Brandon Bartell
We are interested in simulating averages of 40 random numbers taken from the exponential distribution.
nosim <- 1000
lambda<-0.2
expmn<-1/lambda
expsd<-1/lambda
plot(c(0,20),c(0,lambda),xlab="X",ylab="lambda {e}^{- lambda X}", main="Exponential Distribution for lambda=0.2",type="n")
lines(x=(0:300)/10,dexp((0:300)/10,rate=lambda))
The exponential distribution function for lambda = 0.2
We randomly generated 1000 sets of 40 numbers from the exponential distribution and took their mean. We then subtracted the expected mean, 1/lambda, and divided by the standard error, sqrt(40)/lambda.
cfunc <- function(x, n) sqrt(n) * (mean(x) - expmn) / expsd
set.seed(10)
mat<-matrix(rexp(40*nosim,lambda),nrow=nosim,ncol=40)
dat <- apply(mat, 1, cfunc, 40)
g<- dat
m<-0
std<-1
hist(dat, density=20, breaks=20, prob=TRUE,
xlab="Normalized sample mean of 40 random numbers from the exponential distribution", main=" of 40 random exponentials")
curve(dnorm(x, mean=m, sd=std),
col="darkblue", lwd=2, add=TRUE, yaxt="n")
This yields a normalized histogram that follows the overlayed standard normal distribution, centered at 0 with standard deviation 1.

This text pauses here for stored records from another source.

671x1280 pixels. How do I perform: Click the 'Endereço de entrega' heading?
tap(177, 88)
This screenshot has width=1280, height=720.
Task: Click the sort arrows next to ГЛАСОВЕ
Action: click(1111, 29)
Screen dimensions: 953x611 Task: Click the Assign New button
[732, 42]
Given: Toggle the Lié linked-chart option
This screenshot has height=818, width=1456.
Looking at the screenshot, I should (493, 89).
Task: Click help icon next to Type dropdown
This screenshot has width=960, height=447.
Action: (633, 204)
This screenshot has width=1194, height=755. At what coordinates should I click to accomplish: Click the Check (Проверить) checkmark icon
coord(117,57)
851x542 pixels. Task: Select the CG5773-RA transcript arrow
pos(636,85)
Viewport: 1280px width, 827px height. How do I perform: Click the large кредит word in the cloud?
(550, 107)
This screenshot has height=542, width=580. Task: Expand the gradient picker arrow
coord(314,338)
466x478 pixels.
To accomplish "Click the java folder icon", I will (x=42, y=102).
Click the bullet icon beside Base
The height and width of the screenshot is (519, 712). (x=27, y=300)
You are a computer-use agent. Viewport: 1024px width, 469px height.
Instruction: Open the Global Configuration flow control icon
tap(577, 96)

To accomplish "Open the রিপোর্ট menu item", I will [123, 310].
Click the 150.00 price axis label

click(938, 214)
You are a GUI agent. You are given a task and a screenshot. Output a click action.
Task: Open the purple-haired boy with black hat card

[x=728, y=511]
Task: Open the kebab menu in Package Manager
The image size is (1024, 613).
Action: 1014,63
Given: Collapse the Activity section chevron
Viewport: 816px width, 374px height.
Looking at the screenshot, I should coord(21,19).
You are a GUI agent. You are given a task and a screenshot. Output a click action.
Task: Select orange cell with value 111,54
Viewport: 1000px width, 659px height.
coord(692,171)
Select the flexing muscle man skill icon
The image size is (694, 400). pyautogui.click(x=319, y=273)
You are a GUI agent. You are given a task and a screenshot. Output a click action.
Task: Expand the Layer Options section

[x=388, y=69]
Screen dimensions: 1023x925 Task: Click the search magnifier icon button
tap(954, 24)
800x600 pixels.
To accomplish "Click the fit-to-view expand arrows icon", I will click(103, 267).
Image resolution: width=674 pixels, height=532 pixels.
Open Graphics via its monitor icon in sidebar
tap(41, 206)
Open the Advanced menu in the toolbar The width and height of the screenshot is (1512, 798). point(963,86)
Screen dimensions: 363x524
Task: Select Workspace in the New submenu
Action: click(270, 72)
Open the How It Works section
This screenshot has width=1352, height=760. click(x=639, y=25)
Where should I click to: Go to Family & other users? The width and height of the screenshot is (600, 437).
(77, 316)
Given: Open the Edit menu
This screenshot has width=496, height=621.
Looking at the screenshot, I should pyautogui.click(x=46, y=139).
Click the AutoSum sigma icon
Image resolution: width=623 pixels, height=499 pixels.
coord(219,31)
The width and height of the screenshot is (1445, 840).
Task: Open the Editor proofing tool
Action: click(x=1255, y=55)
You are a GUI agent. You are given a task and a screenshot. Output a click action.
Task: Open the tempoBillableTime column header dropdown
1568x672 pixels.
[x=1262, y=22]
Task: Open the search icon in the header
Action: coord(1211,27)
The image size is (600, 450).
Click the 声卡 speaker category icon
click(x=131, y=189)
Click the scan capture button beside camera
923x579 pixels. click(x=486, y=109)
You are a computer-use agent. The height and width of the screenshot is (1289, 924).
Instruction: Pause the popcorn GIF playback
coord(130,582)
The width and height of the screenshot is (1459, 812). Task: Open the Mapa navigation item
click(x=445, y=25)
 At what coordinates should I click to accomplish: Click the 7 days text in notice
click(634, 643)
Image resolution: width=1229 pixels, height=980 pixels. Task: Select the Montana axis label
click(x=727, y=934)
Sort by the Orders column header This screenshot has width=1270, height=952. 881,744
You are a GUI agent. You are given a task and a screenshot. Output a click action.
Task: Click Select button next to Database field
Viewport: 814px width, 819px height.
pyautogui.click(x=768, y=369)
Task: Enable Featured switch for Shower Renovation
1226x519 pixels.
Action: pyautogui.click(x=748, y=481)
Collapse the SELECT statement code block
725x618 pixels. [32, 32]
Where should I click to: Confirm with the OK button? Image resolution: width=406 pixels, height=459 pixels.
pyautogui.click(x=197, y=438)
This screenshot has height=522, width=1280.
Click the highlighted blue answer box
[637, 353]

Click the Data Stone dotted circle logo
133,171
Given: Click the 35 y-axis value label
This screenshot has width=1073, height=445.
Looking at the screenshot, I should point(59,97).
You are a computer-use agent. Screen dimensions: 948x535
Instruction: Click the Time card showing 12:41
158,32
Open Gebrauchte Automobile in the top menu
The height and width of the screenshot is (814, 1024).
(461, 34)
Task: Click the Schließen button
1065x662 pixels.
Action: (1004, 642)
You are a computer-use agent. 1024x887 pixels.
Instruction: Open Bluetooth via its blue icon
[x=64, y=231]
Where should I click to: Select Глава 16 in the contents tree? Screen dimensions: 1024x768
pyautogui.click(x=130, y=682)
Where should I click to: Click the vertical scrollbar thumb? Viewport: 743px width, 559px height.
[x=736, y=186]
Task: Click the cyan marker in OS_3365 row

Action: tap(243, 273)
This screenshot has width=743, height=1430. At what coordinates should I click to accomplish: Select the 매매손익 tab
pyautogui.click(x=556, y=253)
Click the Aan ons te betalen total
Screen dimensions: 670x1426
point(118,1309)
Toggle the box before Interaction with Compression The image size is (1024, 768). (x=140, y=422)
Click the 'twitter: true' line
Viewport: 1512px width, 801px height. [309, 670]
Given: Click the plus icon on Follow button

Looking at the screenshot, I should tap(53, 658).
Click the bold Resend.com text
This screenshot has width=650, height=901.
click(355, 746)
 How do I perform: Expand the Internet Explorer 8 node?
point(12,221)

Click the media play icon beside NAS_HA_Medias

The normalized distribution in the figure above is centered at 0 with a standard deviation of 1, identical to the normal distribution. Since we subtracted by the mean and divided by the standard error, the un-normalized distribution is centered at 1/lambda and has a standard deviation of sqrt(40)/lambda.
Thus, the center of the mean of numbers randomly generated from the exponential distribution is the same as the population mean of the exponential distribution. The standard deviation of the simulated distribution is equal to the standard error of one simulation. The normalized simulated distribution of means closely agrees with the standard normal distribution.